Ramadan and Hari Raya in Malaysia

Islam was brought to the part of the world that is now known as Malaysia in 12th century by Arab traders. About 60 percent (more than 50% of which Malays) of the multi-cultural population of Malaysia are now Muslims and Islam is the official religion recognised by the Malaysian government. Hence, the month of Ramadan and the festivities of Hari Raya are very important in Malaysia
Ketupat - a package of compressed rice - a symbol of Hari Raya

the month of Ramadan

Ramadan (also sometimes spelled as Ramadhan) is the month of fasting. That means Muslims are not allowed to eat, drink or have sex from the morning prayer (Fajr) at dawn until the evening prayer (Maghrib). In Malaysia that means from about 6am in the morning to 7.30pm in the evening. The early morning meal is called Sahur. The evening meal, Iftar, is known in Malaysia as "berbuka puasa" (literally: to open the fast).

Fasting in Malaysia is quite a challenge due to the hot and humid weather, therefore you should be considerate towards Muslims during the fasting month. The sacrifice during the month of Ramadan is supposed to remind people of those who are less fortunate and to learn to be humble again. But Ramadan also means a time to get to together with friends and family to break the fast together in the evening. Hence, Ramadan is als the time of the year when you can find the best Malay food at the Bazaar Ramadhan, the Ramadan food markets, that pop up everywhere in the country. These markets can be visited by anyone, not only Muslims. So all Non-Muslim travellers should experience a Bazaar Ramadhan if they happen to be in Malaysia during the fasting month.

Ramadan market in Kuala Lumpur
Bazaar Ramadhan in Bukit Bintang Kuala Lumpur
more abour Ramadan markets in Kuala Lumpur


Hari Raya

Hari Raya or Hari Raya Puasa or Hari Raya Aidil Fitri is the biggest holiday of the year in Malaysia (Chinese New Year comes in second). It is the holiday that celebrates the end of the fasting month. Hari Raya is internationally known as Eid al-Fitr. Hari Raya results in two public holiday during which people return to the home towns and villages - the famous Balik Kampung happens. Balik Kampung literally means back to the village. Thus, during the Hari Raya week half of the country is on the road to go back home to celebrate the holidays with their families. It also means that Kuala Lumpur, which usually chokes from traffic congestion, becomes quiet and peaceful for a few days. For Muslims Hari Raya means performing the Hari Raya Pusa prayers and visiting the graves of relatives. Hari Raya also means eating, eating, eating and visiting friends and relatives where even more food is served. Malaysia also has the tradition of holding Open Houses where the house is open for everyone to come in and say hello and eat something together.
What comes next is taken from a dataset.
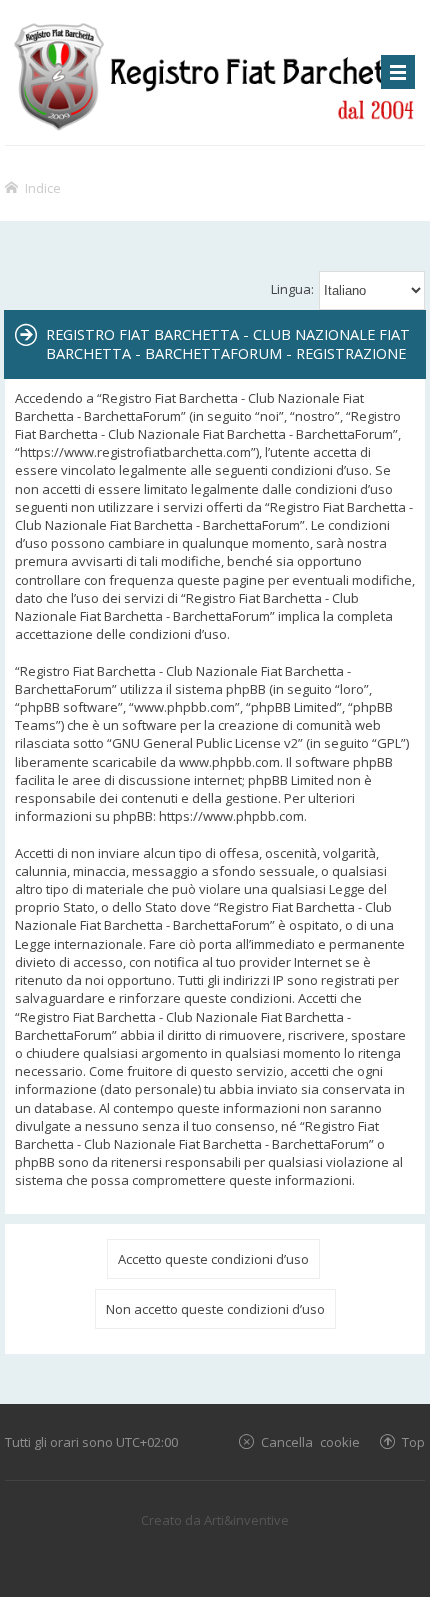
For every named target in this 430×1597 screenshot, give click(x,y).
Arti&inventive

How does Ramadan and Hari Raya effect me as traveller and backpacker?
Due to the multi-cultural society of Malaysia it is no problem to find food during the day. Most restaurant remain open and serve food and drinks as usual.
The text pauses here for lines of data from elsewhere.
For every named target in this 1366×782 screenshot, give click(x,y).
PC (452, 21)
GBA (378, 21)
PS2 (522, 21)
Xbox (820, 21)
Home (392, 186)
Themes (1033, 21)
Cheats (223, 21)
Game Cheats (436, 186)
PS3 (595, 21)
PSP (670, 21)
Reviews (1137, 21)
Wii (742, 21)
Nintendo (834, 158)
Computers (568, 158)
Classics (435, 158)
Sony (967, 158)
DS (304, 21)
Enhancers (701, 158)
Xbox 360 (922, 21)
However, the Hari Raya celebrations cause half of the country to head back home (Balik Kampung) and hit the road. That means all forms of transport whether public (airplanes, buses, trains) or private (cars jamming the highways) will be very busy. So if you plan to travel during Hari Raya (usually in particular the weekend before and after Hari Raya, depending on what weekday Hari Raya falls on), book your tickets early!

When is Ramdadan and Hari Raya in Malaysia?
Since Ramadan and Hari Raya follows the Islamic calendar which is a lunar calendar, the dates will move by 11 or 12 days each year. The lunar calendar is shorter and begins when the first crescent of a new moon is sighted.